Surface Integrity of AISI H13 in End Milling and Electrical Discharge Machining Process

Abstract

Industries are forced to seriously evaluate their design and manufacturing of their products due to the competition in the marketplace. Product characteristics such as tolerance specification, appearance, and service life now become a major concern for machined components. One of the most important aspects in machined components is surface integrity. It involves mainly the surface roughness and micro hardness changes during machining operation, which should be controlled and monitored to fulfill the product functions and customer needs. This paper presents the comparison effect of the end milling and EDM parameters on the surface integrity of AISI H13 tool steel (HRC50 3). The parameters studied were the cutting speed (224 m/min – 280 m/min), feed rate (0.25 mm/tooth) and depth of cut (0.3 mm-0.8 mm for end milling process. Whereas for EDM, the parameters studied were the peak current (1 and 4 A), pulse ON-time (6 and 12 μs), and pulse OFF-time (2 μs). The electrodes used were graphite and copper. In this study, the workpiece surface and recast layer were examined using an optical microscope.
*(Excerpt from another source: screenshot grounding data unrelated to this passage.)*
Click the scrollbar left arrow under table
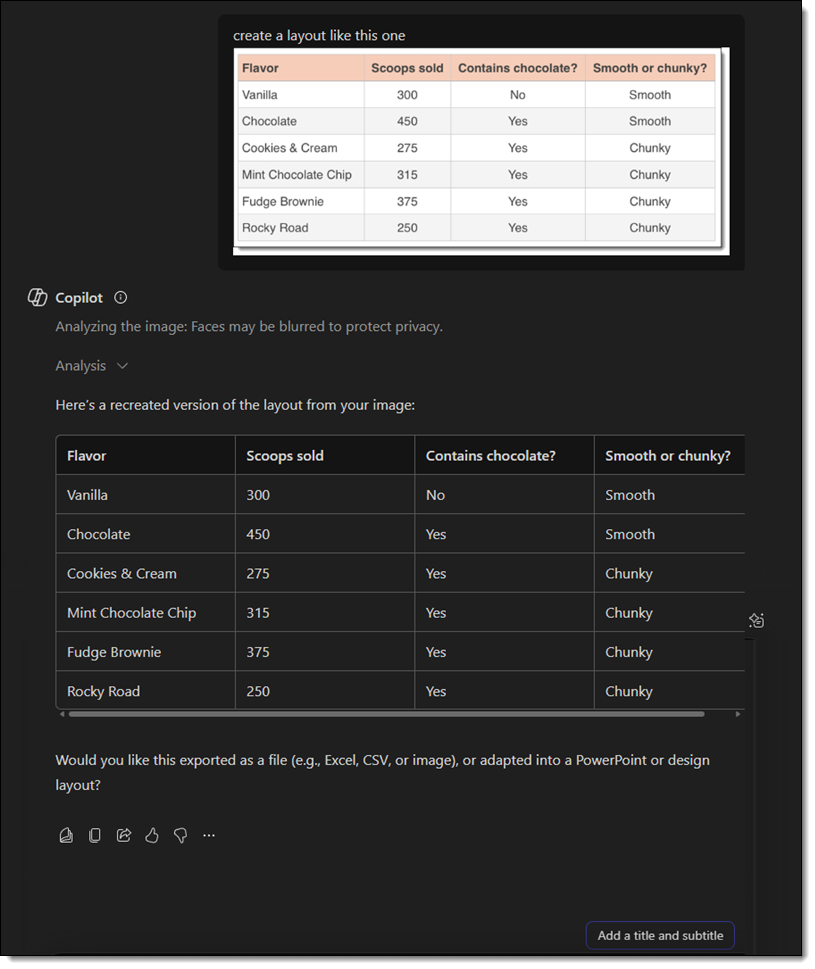815x969 pixels. tap(62, 714)
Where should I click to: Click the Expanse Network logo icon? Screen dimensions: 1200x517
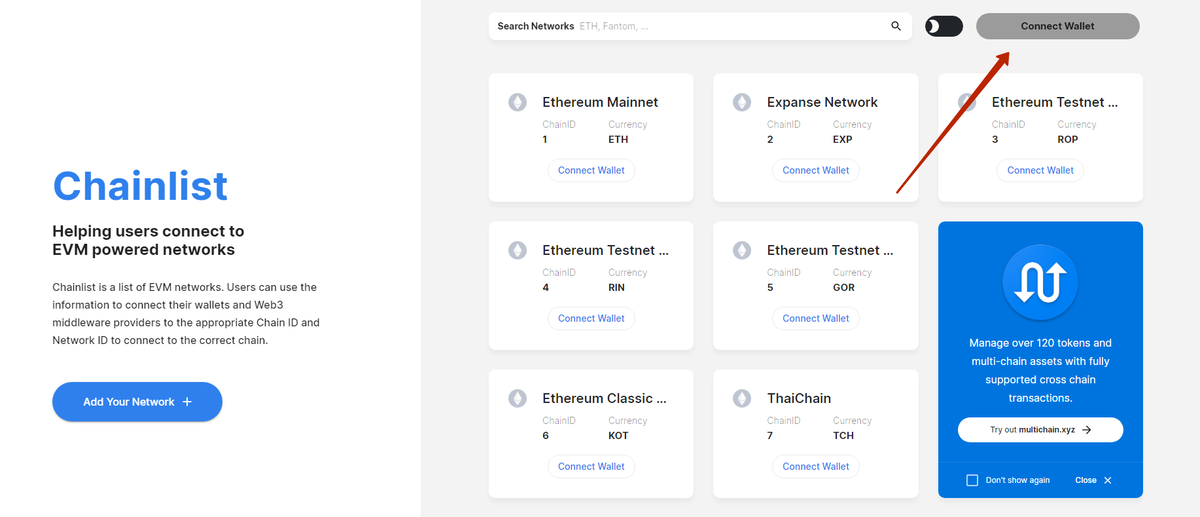click(742, 102)
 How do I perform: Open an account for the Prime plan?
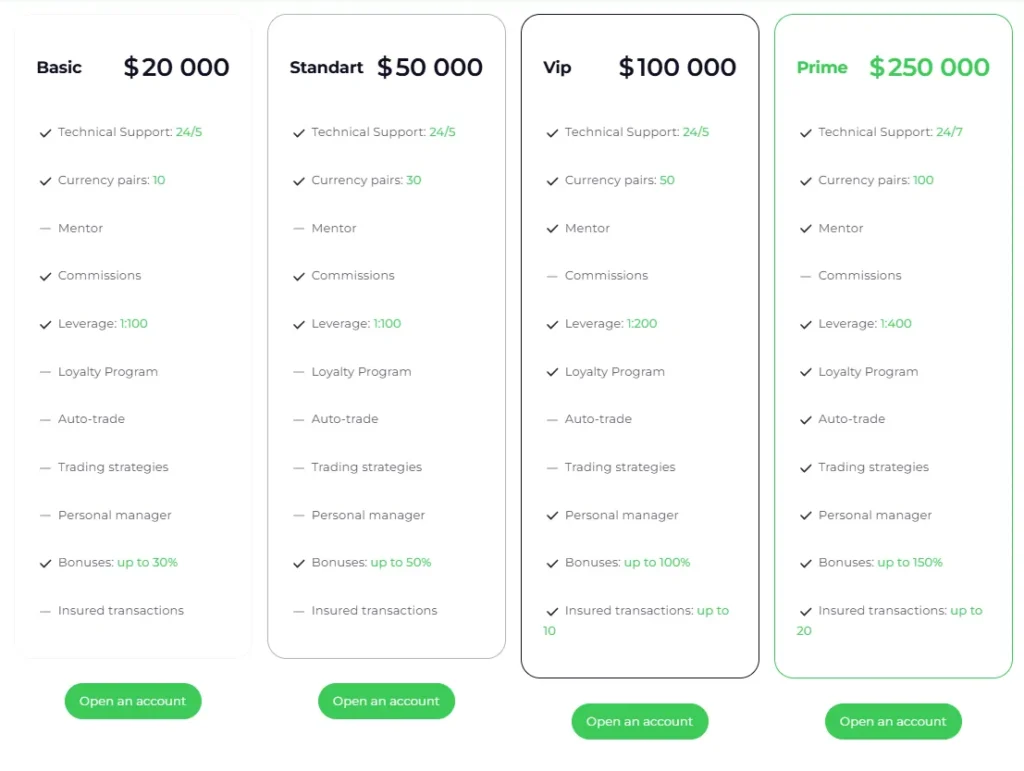[x=893, y=721]
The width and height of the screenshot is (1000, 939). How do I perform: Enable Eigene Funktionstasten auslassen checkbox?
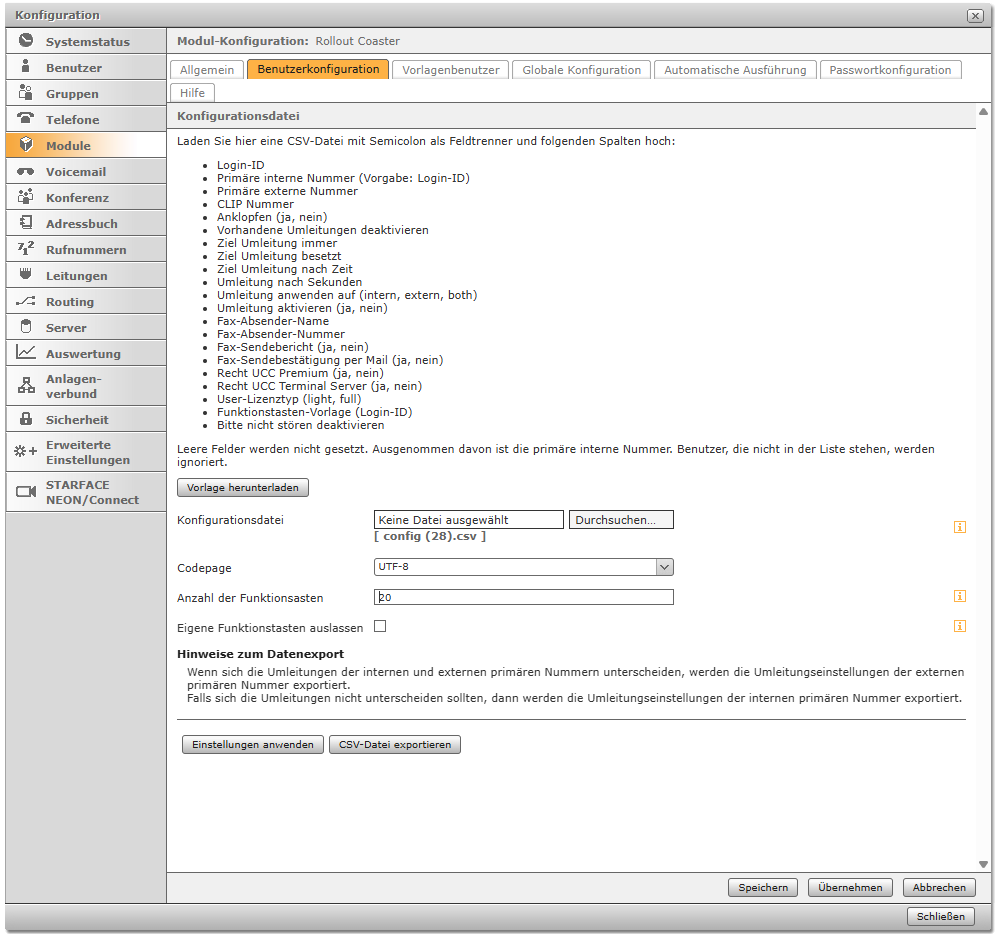(380, 627)
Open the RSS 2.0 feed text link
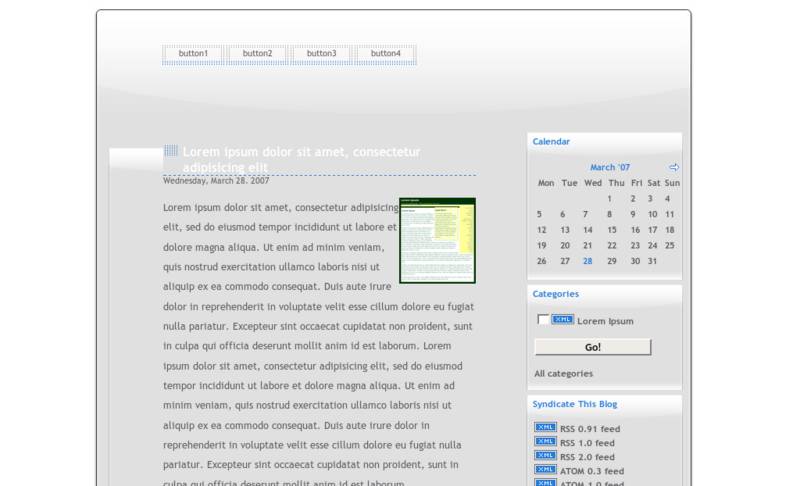Screen dimensions: 785x486 [590, 457]
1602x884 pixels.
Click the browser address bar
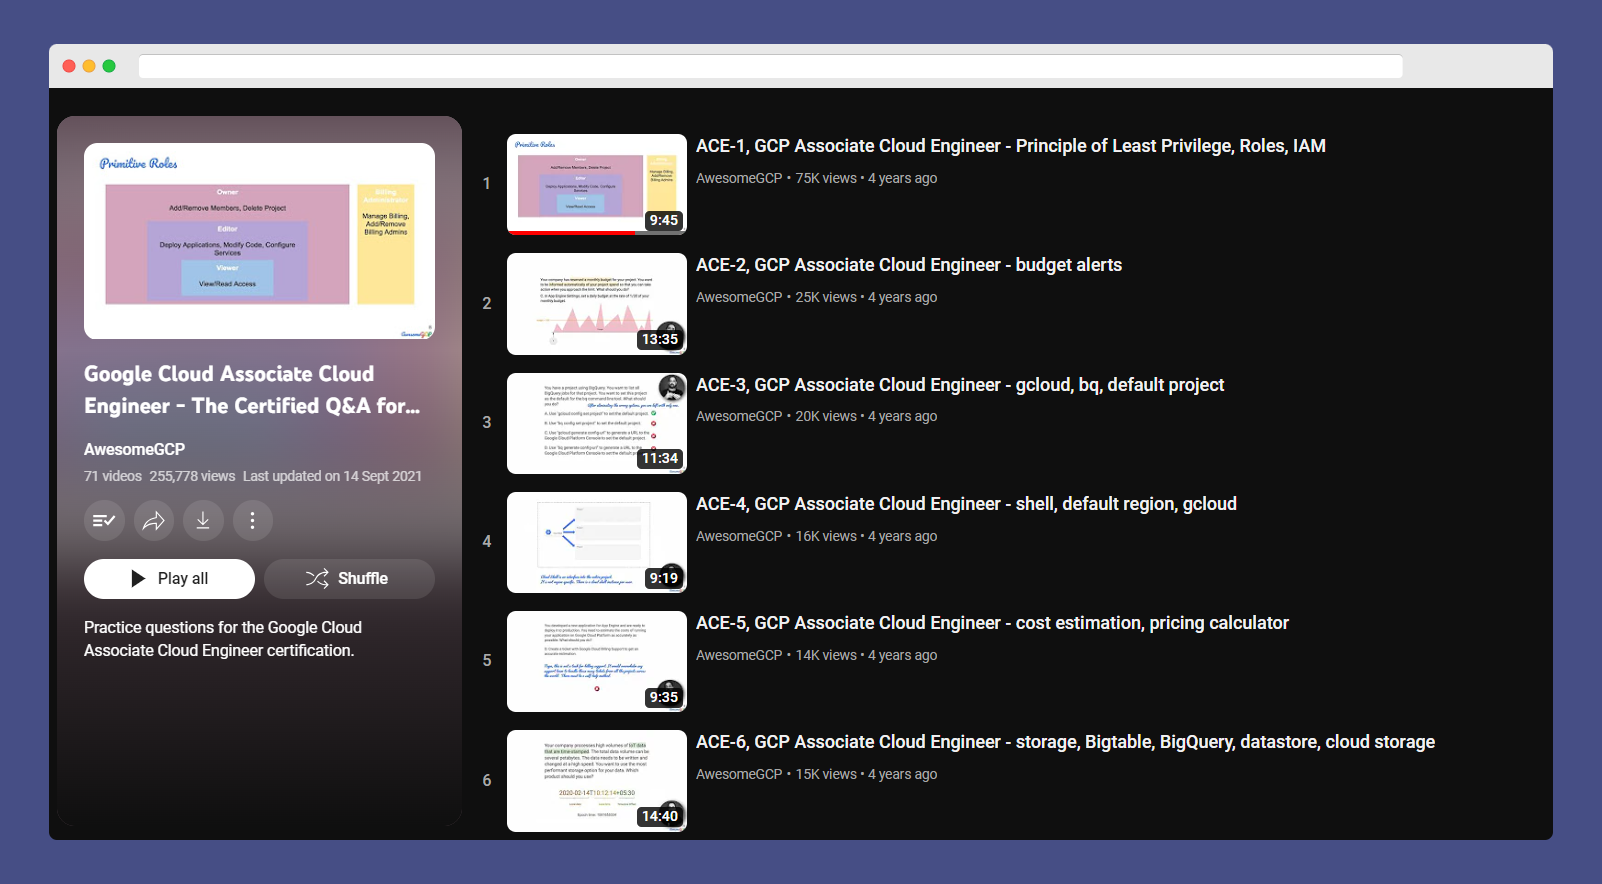tap(770, 67)
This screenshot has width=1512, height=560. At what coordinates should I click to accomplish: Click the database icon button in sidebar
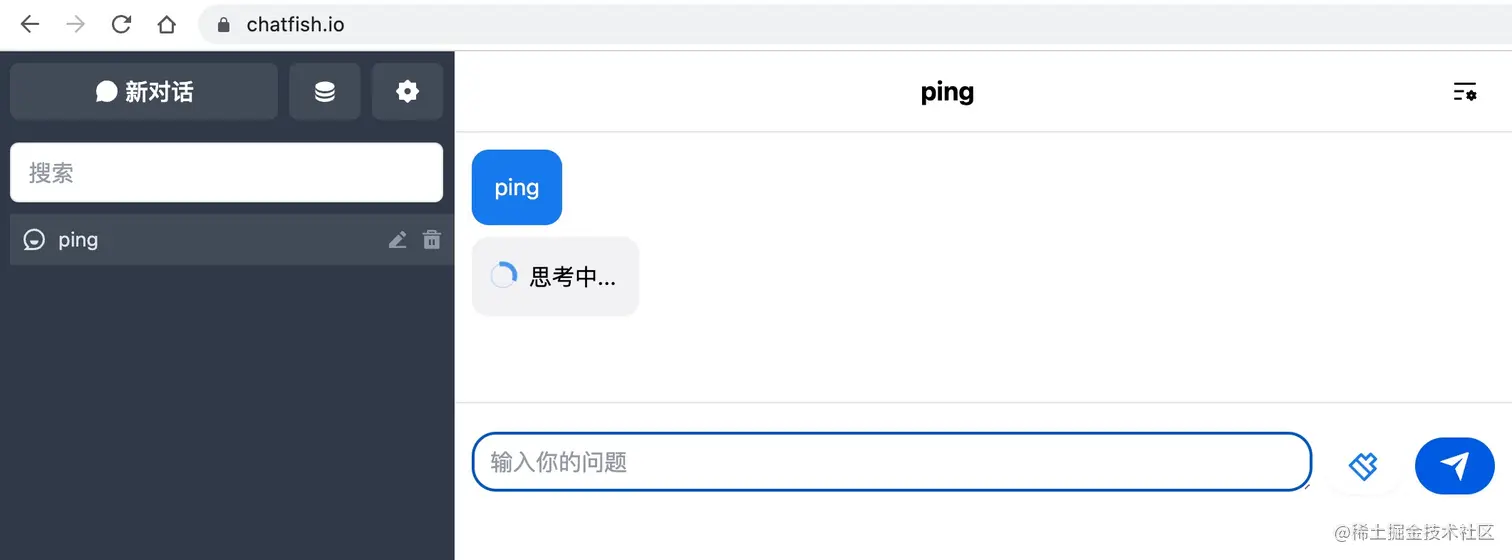pos(325,92)
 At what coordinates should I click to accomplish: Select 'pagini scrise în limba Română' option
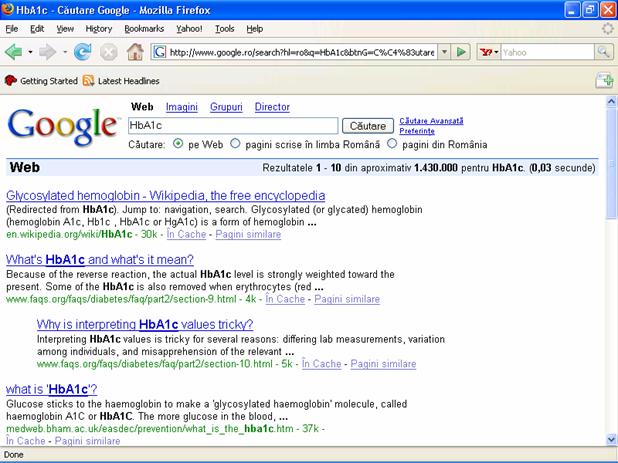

The observation revealed that both processes of end milling and EDM had cause the formation of three layers structure, i.e. white, martensite quenched and bulk material layers. The subsurface alteration for EDM process is considered rigorous as compared with the end milling process. Damages beneath the machined surface such as micro cracks and void were observed for EDM process, and microscopic pitting and surface roughning for end milling process. The measurement of the microhardness beneath the machined surface of AISI H13 was carried out using Vickers microhardness tester to characterize its mechanical properties. It was found that the highest hardness of 1010 Hv was in the white layer, and hardness of martensite quench layer was 423 Hv, which was lower than the bulk material layer of 430 Hv in EDM process. Whereas, a maximum of 550 Hv was measured directly underneath the generated surface, i.e. 30% more as compared to the hardness of the basic material in the end milling process.